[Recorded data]
___

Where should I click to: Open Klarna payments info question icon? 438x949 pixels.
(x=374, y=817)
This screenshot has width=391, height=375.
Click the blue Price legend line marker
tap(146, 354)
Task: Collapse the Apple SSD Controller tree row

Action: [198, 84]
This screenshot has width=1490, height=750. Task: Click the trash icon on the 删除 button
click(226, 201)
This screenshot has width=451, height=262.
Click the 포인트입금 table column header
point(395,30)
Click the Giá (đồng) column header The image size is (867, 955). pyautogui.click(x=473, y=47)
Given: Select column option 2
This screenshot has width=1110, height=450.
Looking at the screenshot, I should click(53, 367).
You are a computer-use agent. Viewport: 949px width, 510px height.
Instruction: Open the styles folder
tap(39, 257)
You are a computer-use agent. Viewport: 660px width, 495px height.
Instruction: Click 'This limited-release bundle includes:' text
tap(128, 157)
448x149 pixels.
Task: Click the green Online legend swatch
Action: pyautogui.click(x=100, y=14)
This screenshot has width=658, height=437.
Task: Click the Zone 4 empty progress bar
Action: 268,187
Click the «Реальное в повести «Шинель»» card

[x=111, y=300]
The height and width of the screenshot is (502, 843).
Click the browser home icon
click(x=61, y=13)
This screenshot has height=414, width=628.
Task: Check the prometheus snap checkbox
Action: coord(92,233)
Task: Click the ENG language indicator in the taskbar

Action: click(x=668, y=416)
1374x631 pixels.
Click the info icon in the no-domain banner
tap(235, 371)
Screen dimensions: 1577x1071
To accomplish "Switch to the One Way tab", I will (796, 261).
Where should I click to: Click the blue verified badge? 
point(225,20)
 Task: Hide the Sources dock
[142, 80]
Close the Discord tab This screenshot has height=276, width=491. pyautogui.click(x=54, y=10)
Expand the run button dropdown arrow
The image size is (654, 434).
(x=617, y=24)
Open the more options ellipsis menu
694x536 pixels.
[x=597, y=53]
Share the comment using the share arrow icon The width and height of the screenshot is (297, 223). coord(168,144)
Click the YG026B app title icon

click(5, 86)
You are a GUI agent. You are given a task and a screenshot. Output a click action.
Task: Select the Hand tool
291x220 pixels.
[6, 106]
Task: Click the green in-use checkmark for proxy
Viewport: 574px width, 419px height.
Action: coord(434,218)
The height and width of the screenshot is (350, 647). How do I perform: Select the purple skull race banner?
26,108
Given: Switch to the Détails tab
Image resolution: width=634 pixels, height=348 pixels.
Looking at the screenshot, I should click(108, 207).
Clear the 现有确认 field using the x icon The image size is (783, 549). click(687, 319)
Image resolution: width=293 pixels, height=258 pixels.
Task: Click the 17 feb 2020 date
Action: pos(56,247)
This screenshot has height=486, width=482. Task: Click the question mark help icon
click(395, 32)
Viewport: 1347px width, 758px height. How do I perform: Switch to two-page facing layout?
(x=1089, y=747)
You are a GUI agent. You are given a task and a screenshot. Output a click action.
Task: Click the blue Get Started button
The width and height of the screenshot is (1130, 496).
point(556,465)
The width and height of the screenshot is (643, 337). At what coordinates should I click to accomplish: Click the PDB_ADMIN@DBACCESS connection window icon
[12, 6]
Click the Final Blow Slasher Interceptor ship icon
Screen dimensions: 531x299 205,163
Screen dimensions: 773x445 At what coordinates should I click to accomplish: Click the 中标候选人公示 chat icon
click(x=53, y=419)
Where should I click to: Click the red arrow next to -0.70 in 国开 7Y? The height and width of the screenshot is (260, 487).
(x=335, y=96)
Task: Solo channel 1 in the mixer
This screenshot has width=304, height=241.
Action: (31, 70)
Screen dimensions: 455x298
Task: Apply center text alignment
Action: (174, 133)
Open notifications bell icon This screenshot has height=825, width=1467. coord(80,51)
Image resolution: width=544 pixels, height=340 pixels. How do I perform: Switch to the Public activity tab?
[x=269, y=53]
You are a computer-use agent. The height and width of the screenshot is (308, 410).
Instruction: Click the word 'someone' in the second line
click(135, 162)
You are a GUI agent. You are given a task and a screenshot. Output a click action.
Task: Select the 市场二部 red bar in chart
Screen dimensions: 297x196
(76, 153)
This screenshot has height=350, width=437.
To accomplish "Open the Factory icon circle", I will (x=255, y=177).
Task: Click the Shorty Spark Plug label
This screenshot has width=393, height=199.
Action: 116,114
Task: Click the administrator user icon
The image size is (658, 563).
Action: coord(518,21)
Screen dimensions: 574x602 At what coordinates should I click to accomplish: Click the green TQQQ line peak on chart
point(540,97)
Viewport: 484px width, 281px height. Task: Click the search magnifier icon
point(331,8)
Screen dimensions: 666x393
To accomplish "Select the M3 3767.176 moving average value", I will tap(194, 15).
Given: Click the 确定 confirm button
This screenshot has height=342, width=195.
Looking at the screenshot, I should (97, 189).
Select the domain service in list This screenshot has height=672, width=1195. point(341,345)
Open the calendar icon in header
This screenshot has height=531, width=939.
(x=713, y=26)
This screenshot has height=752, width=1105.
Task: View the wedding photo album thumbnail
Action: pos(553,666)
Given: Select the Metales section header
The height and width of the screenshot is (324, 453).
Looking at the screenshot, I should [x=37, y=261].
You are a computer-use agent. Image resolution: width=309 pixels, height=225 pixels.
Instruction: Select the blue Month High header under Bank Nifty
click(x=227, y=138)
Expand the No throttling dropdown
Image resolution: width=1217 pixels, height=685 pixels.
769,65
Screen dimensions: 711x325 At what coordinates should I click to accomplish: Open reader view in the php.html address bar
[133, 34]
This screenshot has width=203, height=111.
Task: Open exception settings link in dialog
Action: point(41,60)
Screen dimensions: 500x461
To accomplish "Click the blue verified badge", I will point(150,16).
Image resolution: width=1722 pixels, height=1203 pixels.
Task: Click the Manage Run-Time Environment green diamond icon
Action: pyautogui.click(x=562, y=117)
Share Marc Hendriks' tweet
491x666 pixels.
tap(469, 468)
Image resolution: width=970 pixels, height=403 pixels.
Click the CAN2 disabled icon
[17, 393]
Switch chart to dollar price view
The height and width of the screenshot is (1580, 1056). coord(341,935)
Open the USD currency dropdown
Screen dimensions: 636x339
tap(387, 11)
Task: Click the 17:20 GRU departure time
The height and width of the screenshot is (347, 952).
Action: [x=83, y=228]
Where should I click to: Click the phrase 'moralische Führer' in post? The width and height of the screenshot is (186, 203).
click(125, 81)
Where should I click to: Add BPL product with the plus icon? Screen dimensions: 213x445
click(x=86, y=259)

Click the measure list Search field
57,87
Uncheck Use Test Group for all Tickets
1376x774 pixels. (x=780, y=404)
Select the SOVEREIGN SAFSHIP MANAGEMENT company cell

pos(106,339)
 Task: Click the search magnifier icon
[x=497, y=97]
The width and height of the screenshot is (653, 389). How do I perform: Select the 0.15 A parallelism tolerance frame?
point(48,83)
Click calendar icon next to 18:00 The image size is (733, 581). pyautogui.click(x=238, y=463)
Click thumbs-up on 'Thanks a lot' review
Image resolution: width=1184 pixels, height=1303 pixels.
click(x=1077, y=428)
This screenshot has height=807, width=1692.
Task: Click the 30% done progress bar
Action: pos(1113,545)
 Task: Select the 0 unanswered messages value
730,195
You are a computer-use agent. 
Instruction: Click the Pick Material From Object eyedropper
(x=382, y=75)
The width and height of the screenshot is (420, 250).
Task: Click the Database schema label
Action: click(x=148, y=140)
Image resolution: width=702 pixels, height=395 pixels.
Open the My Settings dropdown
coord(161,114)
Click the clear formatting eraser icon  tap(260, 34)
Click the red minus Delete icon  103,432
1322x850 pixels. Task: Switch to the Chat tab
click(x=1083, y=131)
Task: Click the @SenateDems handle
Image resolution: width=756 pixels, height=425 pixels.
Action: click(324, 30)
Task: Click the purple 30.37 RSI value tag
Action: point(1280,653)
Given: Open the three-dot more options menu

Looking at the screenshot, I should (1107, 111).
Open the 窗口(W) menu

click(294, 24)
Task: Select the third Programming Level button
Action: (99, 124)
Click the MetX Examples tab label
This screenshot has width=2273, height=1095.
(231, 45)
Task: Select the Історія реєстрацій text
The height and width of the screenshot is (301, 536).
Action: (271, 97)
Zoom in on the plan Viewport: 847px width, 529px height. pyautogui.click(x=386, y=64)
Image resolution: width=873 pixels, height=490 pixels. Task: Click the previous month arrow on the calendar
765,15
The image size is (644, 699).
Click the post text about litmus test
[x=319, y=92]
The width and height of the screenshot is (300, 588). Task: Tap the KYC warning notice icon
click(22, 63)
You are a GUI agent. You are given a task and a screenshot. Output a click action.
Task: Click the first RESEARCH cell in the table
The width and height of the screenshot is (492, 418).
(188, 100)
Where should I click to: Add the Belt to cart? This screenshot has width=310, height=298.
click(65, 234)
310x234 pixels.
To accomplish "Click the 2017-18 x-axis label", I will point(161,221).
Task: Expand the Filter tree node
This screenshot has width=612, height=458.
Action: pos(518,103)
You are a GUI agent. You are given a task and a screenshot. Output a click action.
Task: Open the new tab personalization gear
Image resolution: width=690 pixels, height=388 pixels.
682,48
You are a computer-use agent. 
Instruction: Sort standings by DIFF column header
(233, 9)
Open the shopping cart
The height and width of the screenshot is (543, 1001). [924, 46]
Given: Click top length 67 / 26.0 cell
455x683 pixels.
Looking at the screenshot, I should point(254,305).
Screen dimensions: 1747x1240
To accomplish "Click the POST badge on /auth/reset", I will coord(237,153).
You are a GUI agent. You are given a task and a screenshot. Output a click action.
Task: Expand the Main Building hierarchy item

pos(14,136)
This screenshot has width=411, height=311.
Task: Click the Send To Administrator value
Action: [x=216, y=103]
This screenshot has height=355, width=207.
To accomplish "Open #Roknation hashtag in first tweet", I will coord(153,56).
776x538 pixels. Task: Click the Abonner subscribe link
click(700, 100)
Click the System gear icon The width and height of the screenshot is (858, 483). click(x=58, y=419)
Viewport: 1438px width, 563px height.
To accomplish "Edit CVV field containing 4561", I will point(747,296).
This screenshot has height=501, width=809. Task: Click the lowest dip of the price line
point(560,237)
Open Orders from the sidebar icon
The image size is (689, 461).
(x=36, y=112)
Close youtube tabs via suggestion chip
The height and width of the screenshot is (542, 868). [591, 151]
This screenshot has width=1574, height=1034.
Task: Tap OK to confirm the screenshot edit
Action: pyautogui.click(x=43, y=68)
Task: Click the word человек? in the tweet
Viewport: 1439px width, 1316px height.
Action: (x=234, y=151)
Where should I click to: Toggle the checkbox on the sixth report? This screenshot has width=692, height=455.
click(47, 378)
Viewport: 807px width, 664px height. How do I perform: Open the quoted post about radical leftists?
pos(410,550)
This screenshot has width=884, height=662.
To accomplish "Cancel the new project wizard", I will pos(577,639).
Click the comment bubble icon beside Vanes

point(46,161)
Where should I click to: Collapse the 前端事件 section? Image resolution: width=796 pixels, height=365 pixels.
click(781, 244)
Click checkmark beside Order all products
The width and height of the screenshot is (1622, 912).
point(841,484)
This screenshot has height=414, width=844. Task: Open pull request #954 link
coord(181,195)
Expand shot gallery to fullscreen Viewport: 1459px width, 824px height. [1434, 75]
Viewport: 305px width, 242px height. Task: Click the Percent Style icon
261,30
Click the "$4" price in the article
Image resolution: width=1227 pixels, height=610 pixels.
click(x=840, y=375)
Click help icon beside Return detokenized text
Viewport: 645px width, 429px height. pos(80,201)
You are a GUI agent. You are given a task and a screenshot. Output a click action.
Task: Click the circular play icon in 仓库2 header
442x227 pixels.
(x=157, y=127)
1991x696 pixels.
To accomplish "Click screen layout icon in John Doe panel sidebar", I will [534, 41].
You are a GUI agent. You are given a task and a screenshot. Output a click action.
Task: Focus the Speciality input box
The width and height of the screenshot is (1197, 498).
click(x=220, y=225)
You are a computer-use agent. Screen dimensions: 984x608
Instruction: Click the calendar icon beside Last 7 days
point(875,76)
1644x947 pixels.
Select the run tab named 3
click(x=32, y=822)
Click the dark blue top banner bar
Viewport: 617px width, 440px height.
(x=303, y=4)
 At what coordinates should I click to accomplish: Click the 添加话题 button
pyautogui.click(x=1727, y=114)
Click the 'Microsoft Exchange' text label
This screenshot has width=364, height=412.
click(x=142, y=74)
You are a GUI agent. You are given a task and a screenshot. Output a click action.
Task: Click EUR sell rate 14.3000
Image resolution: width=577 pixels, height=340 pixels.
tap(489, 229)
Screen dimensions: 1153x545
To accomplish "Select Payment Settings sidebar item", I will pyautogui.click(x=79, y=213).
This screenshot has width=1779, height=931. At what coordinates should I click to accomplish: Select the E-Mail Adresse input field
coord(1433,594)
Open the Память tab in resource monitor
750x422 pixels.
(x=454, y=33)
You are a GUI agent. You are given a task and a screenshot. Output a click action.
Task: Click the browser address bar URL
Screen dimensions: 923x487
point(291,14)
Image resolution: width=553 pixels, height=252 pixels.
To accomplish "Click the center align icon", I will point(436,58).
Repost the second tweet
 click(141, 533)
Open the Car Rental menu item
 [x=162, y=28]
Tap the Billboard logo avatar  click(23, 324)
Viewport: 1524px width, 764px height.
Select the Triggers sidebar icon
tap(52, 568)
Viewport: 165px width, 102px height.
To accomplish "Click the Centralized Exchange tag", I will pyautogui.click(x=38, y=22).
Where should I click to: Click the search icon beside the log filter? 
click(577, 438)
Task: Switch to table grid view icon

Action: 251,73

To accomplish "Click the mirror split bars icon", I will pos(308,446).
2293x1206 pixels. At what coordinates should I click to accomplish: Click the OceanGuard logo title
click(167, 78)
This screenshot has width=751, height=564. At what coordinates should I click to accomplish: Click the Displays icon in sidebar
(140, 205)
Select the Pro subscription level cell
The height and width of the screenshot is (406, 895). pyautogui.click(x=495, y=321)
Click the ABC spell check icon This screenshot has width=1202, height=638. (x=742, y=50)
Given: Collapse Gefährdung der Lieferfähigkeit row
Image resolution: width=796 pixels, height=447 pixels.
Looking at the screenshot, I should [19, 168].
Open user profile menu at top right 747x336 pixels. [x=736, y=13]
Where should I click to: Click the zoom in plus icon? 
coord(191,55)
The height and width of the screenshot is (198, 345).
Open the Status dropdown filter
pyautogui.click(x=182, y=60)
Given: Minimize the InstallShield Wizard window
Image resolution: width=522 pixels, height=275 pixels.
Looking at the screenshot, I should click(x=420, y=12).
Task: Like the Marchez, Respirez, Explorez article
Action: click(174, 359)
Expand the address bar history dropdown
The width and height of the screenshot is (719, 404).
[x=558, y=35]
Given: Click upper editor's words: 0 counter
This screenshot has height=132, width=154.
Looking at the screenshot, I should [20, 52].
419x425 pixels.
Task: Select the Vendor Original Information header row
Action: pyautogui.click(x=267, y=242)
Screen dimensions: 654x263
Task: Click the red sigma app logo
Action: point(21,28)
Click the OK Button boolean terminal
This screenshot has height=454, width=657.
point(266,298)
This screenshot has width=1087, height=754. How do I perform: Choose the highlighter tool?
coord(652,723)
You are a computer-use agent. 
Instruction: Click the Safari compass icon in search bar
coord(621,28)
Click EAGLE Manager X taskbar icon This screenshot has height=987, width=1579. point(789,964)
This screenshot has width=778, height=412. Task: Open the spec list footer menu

___

* _Task details_: List every line of the data above that contains the string "input". Matching is case-sensitive.

* _Completed task_:
Task: Focus the Speciality input box
This screenshot has width=1779, height=931. At what coordinates should I click to accomplish: Select the E-Mail Adresse input field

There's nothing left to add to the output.